`R/seqArchR_auxiliary_functionsI.R`

`collate_seqArchR_result.Rd`

We use hierarchical clustering for reordering/collating raw clusters from seqArchR's given iteration.

- result
The seqArchR result object.

- iter
Specify clusters at which iteration of seqArchR are to be reordered/collated. Default is the last iteration of the seqArchR result object.

- clust_method
Specify 'hc' for hierarchical clustering. Currently, only hierarchical clustering is supported.

- aggl_method
One of linkage values as specified for hierarchical clustering with

`hclust`

. Default is 'ward.D'.- dist_method
Distance measure to be used with hierarchical clustering. Available options are "euclid" (default), "cor" for correlation, "cosangle" for cosine angle.

- regularize
Logical. Specify TRUE if regularization is to be performed before comparison. Default is FALSE. Also see argument 'topN'.

- topn
Use only the top N dimensions of each basis vector for comparing them. Note that since each basis vector has 4L or 16L (mono- or dinucleotides) dimensions, each dimension is a combination of nucleotide and its position in the sequence. This argument selects the top N dimensions of the basis vector. This is ignored when argument 'regularize' is FALSE.

- collate
Logical.
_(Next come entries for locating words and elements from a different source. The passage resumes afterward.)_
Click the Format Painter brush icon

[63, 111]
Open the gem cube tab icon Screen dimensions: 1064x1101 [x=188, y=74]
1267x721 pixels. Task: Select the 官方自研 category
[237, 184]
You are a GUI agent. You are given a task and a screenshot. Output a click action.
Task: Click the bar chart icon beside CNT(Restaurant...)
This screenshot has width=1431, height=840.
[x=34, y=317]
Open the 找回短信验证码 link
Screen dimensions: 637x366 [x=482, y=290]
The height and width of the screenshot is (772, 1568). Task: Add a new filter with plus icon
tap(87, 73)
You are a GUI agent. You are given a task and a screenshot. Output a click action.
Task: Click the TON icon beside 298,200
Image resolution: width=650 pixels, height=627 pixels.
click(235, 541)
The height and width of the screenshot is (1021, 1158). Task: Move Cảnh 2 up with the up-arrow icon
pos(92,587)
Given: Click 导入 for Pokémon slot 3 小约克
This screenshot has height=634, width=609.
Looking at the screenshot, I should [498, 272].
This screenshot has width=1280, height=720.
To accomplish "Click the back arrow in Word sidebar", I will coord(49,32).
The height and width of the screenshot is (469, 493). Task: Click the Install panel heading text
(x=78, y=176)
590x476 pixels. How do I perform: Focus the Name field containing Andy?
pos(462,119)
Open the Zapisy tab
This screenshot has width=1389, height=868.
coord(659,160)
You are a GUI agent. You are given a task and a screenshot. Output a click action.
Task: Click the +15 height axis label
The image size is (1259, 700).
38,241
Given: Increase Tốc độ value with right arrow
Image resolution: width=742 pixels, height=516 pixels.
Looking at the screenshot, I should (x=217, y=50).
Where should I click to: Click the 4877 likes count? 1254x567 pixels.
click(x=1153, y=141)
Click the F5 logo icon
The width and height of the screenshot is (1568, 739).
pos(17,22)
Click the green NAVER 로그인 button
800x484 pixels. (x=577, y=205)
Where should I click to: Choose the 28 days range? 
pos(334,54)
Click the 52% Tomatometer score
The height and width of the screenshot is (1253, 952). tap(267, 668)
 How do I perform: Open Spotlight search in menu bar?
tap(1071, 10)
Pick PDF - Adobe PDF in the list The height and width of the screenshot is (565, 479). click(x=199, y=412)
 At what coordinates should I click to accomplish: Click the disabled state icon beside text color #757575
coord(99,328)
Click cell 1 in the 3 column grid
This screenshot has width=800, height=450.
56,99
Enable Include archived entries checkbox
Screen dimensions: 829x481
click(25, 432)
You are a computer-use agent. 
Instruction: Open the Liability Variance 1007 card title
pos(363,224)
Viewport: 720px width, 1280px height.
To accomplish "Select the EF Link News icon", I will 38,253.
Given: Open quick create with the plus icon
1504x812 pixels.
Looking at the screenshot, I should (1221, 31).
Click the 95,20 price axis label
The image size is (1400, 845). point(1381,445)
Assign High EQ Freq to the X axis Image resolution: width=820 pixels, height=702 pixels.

Specify TRUE if collation using hierarchical agglomerative clustering is to be performed, otherwise FALSE.

- return_order
Logical. Use this argument when you want hierarchical clustering to be performed but not collation of clusters. Therefore, setting return_order to TRUE will return the hierarchical clustering object itself. This enables custom downstream processing/analysis.

- flags
Pass the flags object similar to the flags in configuration of the seqArchR result object.

- ...
ignored

When `collate` is TRUE, a list with the following elements is returned:

- basisVectorsCLust
A list storing collation information of the basis vectors, i.e, IDs of basis vectors that were collated into one.

- clusters
A list of sequences in each collated cluster.

- seqClustLabels
Cluster labels for all sequences according to the collated clustering.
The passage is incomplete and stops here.